START Dataset extract

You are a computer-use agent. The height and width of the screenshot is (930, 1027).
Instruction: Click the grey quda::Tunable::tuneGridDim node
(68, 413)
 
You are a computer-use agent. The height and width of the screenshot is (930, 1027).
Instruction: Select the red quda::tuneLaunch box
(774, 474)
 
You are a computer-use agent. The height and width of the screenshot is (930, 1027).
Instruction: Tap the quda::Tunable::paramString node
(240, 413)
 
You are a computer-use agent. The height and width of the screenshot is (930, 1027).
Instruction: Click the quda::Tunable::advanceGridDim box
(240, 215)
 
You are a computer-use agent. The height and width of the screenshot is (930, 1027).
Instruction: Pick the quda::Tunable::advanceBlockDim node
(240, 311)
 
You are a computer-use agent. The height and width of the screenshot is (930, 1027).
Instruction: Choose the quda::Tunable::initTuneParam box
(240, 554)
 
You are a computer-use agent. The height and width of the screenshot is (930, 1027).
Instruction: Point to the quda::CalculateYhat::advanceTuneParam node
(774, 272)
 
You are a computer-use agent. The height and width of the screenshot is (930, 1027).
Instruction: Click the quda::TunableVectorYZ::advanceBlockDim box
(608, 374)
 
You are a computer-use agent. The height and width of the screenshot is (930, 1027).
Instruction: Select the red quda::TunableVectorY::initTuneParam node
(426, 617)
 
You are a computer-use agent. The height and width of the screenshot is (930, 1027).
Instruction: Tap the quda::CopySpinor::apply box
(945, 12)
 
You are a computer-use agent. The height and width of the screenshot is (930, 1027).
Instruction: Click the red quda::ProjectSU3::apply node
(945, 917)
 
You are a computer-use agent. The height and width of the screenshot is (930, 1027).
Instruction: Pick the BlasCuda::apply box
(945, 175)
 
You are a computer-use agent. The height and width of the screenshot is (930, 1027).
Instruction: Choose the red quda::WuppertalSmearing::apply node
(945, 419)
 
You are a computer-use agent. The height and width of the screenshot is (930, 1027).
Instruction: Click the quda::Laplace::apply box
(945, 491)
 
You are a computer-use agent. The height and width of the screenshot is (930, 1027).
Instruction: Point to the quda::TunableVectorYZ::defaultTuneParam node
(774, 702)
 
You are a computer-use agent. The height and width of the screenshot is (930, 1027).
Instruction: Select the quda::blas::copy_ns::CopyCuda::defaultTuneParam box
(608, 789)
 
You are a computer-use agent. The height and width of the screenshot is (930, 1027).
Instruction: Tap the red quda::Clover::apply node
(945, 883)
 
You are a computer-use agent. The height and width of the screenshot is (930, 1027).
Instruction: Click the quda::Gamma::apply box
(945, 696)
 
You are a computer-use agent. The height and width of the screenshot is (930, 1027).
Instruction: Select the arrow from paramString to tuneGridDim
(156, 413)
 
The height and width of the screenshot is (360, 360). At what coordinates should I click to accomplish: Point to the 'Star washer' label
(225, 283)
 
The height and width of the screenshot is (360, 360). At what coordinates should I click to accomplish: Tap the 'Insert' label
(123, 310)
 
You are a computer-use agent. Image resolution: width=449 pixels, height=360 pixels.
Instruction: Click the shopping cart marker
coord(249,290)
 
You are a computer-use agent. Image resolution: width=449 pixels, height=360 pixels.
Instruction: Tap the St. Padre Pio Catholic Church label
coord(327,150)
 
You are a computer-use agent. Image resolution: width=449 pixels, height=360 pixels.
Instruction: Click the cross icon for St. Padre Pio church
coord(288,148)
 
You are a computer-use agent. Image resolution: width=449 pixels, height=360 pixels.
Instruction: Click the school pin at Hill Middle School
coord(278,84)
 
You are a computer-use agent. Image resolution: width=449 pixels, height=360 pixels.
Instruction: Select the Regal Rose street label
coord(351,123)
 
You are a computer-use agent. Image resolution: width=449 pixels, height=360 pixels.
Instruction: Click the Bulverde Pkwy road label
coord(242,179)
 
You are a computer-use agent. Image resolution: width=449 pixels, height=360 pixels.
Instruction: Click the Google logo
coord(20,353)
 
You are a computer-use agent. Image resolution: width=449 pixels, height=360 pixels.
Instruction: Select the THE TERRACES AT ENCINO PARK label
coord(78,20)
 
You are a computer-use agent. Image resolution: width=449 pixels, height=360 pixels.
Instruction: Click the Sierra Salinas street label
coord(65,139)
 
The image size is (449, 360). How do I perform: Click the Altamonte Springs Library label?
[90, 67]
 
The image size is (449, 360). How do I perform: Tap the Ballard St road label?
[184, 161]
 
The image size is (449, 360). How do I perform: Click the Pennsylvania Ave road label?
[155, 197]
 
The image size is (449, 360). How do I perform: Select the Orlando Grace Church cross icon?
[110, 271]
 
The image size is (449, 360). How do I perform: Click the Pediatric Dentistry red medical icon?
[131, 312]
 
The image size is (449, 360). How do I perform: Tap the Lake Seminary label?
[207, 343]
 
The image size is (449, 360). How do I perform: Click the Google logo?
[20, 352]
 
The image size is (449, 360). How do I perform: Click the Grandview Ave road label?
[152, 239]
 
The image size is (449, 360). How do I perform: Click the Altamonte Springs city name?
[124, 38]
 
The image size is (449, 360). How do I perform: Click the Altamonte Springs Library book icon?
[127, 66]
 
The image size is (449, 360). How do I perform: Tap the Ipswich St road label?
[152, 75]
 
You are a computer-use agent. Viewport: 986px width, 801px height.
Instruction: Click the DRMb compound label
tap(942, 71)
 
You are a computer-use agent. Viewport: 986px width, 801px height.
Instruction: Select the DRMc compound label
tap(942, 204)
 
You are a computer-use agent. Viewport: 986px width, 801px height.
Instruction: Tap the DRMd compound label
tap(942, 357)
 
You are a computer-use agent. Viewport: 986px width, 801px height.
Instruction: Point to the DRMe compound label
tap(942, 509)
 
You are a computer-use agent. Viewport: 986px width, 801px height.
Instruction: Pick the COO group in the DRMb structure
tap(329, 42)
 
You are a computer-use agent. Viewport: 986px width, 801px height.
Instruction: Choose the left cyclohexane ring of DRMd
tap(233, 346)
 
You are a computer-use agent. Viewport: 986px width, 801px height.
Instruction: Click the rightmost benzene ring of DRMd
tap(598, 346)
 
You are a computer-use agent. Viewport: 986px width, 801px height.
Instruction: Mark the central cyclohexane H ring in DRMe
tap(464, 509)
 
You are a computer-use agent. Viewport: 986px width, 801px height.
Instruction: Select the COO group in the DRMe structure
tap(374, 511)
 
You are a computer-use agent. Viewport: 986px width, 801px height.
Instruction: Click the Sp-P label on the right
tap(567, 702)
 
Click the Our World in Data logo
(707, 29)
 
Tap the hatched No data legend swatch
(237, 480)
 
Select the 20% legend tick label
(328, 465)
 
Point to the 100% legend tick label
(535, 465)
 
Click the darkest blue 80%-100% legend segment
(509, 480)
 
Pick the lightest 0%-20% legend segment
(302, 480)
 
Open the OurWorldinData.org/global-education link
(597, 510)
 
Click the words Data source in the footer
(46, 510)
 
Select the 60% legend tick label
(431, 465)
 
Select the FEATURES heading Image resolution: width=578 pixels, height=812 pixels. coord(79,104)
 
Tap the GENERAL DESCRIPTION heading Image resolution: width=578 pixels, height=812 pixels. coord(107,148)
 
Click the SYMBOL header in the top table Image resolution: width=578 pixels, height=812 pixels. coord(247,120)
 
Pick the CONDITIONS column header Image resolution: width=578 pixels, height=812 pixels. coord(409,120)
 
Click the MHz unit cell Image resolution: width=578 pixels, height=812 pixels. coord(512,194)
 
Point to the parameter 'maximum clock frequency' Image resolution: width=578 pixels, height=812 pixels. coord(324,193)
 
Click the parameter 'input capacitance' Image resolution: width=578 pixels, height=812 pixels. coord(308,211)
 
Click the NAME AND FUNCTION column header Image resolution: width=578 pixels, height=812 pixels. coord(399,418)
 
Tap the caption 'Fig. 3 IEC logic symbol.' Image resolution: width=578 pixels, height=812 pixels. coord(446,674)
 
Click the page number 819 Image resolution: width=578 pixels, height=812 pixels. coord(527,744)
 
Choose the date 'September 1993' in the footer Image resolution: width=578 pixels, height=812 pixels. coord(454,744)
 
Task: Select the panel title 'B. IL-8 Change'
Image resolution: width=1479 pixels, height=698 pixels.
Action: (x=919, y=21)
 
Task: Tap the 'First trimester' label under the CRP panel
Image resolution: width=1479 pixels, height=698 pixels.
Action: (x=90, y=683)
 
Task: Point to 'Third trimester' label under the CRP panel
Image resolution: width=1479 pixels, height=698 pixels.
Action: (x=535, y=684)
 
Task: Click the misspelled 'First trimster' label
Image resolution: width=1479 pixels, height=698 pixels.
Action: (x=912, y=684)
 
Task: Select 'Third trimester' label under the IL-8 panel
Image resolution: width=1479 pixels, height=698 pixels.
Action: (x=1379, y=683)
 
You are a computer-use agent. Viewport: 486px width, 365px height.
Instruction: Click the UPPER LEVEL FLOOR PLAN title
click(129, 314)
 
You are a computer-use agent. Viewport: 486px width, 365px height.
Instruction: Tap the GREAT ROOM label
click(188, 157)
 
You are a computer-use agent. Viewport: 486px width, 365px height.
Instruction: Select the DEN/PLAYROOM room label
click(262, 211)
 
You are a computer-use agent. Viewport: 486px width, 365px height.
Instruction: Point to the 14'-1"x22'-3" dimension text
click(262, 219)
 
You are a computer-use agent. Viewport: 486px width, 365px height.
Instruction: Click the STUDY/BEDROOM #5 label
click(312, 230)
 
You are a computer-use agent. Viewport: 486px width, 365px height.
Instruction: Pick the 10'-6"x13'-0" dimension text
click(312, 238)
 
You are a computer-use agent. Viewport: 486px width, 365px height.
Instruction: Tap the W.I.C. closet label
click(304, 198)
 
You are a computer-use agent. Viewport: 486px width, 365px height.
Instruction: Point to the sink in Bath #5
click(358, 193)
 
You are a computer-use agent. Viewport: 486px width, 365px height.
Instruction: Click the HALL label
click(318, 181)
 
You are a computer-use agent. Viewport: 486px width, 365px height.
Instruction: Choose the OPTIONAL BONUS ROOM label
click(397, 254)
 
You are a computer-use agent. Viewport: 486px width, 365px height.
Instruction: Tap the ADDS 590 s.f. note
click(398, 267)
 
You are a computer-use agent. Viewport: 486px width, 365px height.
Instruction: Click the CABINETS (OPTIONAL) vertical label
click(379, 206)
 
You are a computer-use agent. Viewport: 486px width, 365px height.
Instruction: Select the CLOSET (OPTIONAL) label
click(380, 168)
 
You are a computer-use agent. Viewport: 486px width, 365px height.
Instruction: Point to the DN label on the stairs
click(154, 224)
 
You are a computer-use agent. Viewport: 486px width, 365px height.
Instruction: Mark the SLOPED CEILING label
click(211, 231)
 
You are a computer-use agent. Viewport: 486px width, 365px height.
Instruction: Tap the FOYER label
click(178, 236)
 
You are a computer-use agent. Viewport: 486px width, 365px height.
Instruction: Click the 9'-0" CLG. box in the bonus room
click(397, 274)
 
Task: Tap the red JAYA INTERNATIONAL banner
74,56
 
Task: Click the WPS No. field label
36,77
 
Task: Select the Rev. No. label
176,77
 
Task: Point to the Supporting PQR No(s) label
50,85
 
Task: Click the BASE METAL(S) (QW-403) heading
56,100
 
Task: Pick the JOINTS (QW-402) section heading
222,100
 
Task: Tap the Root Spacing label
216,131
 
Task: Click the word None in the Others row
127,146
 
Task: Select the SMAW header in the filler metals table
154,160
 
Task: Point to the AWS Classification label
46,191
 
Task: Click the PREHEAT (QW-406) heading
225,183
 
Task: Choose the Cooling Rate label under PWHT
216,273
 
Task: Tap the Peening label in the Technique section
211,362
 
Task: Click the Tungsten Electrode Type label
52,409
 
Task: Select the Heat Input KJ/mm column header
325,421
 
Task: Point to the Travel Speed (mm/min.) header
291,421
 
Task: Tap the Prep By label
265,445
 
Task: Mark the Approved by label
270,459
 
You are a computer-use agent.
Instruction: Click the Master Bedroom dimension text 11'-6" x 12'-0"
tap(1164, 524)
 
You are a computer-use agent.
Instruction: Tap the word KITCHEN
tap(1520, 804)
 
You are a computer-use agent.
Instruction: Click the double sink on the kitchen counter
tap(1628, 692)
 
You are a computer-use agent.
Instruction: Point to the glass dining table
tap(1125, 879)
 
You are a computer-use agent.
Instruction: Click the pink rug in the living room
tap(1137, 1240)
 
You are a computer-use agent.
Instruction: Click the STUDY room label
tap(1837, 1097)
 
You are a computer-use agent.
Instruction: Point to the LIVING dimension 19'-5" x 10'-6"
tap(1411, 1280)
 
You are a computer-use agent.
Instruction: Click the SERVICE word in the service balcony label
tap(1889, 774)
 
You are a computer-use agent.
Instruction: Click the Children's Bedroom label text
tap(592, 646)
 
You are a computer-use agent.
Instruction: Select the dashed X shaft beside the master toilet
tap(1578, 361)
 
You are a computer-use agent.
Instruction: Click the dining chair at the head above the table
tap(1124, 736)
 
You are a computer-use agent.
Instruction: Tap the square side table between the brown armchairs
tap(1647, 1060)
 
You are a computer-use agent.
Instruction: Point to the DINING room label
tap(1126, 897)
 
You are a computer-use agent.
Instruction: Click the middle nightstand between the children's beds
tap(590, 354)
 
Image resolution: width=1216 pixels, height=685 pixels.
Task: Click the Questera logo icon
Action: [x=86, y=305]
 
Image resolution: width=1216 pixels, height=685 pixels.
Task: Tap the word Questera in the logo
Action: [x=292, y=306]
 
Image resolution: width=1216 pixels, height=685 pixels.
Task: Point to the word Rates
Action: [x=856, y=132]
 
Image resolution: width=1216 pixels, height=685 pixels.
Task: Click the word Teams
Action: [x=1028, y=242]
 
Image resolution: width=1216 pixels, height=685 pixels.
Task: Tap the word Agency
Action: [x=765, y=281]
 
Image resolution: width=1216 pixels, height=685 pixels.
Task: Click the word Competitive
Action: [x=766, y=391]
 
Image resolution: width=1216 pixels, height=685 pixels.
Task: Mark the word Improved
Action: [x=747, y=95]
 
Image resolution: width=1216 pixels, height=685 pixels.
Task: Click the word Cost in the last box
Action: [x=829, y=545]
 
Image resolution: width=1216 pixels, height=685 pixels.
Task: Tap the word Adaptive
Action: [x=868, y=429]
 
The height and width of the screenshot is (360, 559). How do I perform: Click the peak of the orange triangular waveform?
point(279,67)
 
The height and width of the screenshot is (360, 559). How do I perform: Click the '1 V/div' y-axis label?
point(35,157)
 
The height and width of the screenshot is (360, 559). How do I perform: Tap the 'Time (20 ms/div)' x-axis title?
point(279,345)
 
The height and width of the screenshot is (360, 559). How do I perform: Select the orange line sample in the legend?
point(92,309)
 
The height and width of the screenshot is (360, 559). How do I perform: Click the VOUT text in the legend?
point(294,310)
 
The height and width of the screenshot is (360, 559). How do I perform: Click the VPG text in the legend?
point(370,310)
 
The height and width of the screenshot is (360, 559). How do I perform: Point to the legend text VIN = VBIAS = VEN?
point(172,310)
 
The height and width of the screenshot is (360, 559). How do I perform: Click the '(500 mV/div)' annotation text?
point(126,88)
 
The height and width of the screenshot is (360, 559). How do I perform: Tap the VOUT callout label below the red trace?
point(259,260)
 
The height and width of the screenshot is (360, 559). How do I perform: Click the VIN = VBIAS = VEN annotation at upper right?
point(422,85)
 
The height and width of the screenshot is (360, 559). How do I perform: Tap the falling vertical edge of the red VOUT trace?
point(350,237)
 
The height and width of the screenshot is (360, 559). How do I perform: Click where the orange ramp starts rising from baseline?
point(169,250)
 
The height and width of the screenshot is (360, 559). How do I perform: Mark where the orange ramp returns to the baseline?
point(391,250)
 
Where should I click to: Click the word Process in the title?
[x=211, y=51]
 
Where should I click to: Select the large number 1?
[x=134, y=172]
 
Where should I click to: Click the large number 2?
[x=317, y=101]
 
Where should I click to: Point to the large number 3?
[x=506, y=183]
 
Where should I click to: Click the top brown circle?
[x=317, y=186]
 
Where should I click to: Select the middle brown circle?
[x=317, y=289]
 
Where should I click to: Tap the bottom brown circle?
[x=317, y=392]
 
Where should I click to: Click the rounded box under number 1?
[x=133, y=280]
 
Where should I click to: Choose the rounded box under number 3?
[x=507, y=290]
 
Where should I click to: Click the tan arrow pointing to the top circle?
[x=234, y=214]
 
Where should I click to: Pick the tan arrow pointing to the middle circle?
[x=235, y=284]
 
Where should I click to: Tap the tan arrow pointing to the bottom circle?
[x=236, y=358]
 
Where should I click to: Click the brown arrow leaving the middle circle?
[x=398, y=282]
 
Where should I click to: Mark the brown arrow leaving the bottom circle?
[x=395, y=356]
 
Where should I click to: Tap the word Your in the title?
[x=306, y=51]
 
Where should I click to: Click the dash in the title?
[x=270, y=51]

END Dataset extract

*Task instructions*: Collect each line of the data above that contains the word "Padre".

*Result below*:
Instruction: Tap the St. Padre Pio Catholic Church label
Instruction: Click the cross icon for St. Padre Pio church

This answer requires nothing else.